November, 1935. Harry Kvist walks out the gates of Langholmen jail into another biting Stockholm winter. He has nothing to his name but a fiercely burning hope: that he can begin a new life with the lover he met in his cell. That he can leave behind his old existence of gutter brawls, bruised fists and broken bones. That he can finally go straight.

 

But the city has other ideas. Nazis are spreading their poison on the freezing streets, and one of Kvist’s oldest friends has been murdered. Before he can leave Stockholm’s underworld for good, he must track down the killer. As Kvist uncovers a trail of blood leading to the highest echelons of Swedish society, the former boxer finds himself in a fight to the death with his most dangerous opponent yet.

Down for the Count is a punchy Swedish thriller about an ex-boxer, Harry Kvist, who’s just out of prison after 18 months inside for assault. He’s still in a cell when the book opens, planning his future with his cell-mate lover, a man he calls Doughboy due him having landed a six month stretch for stealing a loaf of bread. Doughboy is set for release a week after Kvist who hopes they can have a life together.

 

Barely out of prison Kvist is engaged in his old pugilistic skills. This is noir. The cold, grimy setting is Stockholm in the mid-1930s. Kvist returns to a flat over an undertaker's. The yard is surrounded by a close-knit community, all struggling to get by. The undertaker is Lundin, who gives Kvist a job while he looks for work as a debt collector (one of his former roles).   

 

Another of Kvist’s friends and neighbours, a woman called Beda, has died.
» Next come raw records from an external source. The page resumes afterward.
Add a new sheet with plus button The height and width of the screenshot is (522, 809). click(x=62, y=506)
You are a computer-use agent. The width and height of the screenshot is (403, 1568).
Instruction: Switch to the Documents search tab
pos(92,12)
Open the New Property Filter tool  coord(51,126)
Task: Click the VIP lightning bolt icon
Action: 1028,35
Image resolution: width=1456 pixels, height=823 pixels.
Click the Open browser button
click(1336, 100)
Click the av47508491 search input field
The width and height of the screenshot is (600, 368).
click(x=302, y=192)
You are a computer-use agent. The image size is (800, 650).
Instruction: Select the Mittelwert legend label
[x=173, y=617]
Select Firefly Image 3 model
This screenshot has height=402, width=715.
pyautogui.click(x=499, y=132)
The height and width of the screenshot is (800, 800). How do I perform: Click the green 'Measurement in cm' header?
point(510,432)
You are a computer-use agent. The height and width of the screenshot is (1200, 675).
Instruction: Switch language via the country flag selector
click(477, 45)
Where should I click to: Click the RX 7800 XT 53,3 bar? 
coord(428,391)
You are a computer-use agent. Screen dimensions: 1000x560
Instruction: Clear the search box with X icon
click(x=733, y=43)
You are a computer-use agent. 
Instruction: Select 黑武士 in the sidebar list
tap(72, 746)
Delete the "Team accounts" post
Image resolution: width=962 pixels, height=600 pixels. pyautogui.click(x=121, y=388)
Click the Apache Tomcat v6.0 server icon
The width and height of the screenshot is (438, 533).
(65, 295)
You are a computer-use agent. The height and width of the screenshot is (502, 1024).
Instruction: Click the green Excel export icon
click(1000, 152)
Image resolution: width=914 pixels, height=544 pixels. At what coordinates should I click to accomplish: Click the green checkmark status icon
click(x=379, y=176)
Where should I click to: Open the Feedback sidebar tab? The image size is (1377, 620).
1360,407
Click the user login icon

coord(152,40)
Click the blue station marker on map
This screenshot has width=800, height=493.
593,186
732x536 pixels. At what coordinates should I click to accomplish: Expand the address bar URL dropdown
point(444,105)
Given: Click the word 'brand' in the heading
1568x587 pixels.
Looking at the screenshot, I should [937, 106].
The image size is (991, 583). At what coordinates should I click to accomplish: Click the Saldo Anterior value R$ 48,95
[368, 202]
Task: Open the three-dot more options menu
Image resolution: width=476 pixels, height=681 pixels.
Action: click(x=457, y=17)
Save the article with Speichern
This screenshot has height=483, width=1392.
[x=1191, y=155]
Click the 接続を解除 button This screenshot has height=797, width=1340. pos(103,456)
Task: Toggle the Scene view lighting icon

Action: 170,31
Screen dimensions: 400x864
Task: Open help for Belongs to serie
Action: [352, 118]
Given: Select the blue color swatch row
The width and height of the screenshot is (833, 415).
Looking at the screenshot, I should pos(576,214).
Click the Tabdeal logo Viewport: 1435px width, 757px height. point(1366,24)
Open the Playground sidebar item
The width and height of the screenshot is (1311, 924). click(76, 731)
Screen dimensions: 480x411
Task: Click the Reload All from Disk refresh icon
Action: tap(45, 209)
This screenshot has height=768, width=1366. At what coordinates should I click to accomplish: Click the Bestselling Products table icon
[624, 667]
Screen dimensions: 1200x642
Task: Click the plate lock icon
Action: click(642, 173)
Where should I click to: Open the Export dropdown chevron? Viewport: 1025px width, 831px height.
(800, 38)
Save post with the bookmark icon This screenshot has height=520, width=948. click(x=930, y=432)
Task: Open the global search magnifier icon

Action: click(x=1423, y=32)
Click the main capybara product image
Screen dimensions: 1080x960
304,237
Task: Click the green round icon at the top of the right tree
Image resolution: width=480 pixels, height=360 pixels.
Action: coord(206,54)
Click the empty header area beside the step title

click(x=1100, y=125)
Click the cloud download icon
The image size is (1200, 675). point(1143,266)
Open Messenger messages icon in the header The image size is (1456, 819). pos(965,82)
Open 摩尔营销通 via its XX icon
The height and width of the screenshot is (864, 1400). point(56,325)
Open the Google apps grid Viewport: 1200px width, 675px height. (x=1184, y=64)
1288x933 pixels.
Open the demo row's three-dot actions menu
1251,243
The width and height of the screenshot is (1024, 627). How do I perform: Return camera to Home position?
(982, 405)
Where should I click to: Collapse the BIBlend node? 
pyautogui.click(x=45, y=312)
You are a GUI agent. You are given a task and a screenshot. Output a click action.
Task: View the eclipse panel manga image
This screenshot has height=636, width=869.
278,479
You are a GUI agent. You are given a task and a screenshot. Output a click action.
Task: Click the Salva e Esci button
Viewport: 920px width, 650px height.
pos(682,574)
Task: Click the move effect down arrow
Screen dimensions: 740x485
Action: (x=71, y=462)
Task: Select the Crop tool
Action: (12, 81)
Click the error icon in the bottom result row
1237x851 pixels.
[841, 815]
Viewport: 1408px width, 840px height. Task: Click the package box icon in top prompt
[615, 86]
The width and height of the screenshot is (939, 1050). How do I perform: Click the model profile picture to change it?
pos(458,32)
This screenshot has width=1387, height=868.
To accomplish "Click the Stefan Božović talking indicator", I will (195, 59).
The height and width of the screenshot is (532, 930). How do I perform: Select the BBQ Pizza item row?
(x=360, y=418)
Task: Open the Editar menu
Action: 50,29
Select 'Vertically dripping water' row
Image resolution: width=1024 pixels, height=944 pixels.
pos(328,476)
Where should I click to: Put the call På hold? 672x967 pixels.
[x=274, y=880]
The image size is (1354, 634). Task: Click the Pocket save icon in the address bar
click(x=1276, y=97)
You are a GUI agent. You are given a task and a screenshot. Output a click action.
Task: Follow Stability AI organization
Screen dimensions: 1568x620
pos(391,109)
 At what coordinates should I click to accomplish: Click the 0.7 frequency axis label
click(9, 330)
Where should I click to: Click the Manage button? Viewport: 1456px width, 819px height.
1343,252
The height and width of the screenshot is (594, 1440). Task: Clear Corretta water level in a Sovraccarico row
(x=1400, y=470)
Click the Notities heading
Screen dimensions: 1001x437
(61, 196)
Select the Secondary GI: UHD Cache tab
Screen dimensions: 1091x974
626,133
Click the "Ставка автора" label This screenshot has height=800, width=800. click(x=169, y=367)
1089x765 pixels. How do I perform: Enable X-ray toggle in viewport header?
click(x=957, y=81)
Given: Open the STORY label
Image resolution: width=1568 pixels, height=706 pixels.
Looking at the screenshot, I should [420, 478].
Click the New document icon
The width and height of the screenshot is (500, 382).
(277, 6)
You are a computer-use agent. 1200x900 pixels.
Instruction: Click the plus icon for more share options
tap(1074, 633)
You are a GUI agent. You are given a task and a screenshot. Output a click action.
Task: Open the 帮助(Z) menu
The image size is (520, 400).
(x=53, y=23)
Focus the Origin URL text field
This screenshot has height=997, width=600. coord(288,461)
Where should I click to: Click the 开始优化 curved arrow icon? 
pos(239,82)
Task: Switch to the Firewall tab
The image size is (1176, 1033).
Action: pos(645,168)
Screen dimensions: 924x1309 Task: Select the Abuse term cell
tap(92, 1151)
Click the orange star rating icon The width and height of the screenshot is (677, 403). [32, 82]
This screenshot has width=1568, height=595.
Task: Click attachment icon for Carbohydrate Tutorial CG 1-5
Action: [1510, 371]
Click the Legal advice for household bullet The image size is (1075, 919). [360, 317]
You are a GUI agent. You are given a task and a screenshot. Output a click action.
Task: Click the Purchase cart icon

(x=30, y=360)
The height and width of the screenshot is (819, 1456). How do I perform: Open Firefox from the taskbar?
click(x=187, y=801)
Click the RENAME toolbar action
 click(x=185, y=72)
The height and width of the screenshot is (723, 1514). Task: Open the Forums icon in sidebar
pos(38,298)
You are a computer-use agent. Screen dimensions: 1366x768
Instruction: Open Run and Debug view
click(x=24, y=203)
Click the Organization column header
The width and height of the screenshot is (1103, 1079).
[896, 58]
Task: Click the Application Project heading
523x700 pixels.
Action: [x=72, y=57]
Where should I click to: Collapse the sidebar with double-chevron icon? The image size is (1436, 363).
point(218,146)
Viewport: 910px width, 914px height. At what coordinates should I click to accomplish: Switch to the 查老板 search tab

Kvist last knew her as being terminally ill with cancer, and recalls that she asked him to look out for her son, Petrus. This bad news is added to when Kvist discovers that Beda was murdered, by her son! 

 

Kvist can’t believe this version of events and Petrus, deaf and mute, has since been carted off to an asylum for the insane. Wanting the truth, Kvist investigates how Beda died and how Petrus came to become blamed. In doing so he enlists Beda’s estranged daughter for assistance after his doubts into Petrus’ guilt are confirmed. Now he has a case to crack, all before Doughboy gets out later in the week.

 

Kvist is as hard as they come but caring too. He wants to help Doughboy get back on his feet, looks after a dog, wants to find/help Petrus and fights to get justice for Beda. He also has a teenage daughter, Ida, who he hasn’t seen since she was an infant, which adds another layer of emotion.

 

There is violence in the air. Nazis are on the rise, and there’s the immediate threat from the likes of the gangster Rickardson, but the world of debt collecting has never been without conflict. What’s not expected is how high up the corruption and threat goes.

 

This is the second novel in Holmen’s Stockholm trilogy. In the style of the great US noir of the 30s, this is told with a first-person narrative, with the violence and observations sharply drawn, often with a humour. There’s also historical and societal commentary as the book, much like its protagonist, pulls no punches.  

 

 

 

About Martin Holmén

Born in 1974. Teaches History and Swedish at an upper secondary school in Stockholm. Author of the Harry Kvist thrillers, described as gritty, historical, queer noir fiction with a unique Swedish flavour. Available, or soon to come, in Australia, France, Italy, New Zealand, Norway, Poland, Sweden and the United Kingdom.